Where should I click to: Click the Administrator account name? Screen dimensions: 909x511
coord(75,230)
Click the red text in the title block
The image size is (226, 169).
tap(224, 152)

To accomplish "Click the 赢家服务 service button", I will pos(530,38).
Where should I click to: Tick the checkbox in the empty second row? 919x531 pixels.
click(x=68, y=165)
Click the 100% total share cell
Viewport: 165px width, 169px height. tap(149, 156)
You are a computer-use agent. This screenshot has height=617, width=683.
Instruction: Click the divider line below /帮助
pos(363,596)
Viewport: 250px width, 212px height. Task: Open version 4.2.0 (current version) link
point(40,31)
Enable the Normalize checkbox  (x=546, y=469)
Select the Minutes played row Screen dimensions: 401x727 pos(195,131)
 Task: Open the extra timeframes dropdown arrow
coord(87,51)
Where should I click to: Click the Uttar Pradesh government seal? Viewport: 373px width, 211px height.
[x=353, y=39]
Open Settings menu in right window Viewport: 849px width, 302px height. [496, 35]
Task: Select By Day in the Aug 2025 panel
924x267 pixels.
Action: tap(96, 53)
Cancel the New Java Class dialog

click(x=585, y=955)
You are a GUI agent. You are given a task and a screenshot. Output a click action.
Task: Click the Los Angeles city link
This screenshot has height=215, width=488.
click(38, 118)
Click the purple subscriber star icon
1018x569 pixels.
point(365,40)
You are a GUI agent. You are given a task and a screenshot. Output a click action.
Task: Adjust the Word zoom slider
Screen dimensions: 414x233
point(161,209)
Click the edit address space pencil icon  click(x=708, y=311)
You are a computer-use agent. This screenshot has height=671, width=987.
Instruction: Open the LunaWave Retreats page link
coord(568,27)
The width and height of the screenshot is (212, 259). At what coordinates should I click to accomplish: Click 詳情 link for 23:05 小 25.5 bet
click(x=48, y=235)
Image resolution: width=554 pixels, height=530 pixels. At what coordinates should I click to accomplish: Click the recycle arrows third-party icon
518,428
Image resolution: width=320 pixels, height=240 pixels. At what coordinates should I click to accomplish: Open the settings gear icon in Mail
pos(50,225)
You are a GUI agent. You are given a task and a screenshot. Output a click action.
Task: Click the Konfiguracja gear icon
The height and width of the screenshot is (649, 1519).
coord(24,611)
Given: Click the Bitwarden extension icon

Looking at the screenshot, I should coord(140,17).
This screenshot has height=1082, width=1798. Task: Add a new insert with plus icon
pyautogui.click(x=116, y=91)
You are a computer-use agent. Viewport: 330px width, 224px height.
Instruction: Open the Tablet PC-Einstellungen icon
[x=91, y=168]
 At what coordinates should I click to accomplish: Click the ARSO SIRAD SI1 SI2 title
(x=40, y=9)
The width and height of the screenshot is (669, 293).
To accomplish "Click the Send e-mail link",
--------
### WHAT YOU HAVE TO DO
Give the count of lines in the listing that contain the word "Select". No explanation is wanted.

### RESPONSE
2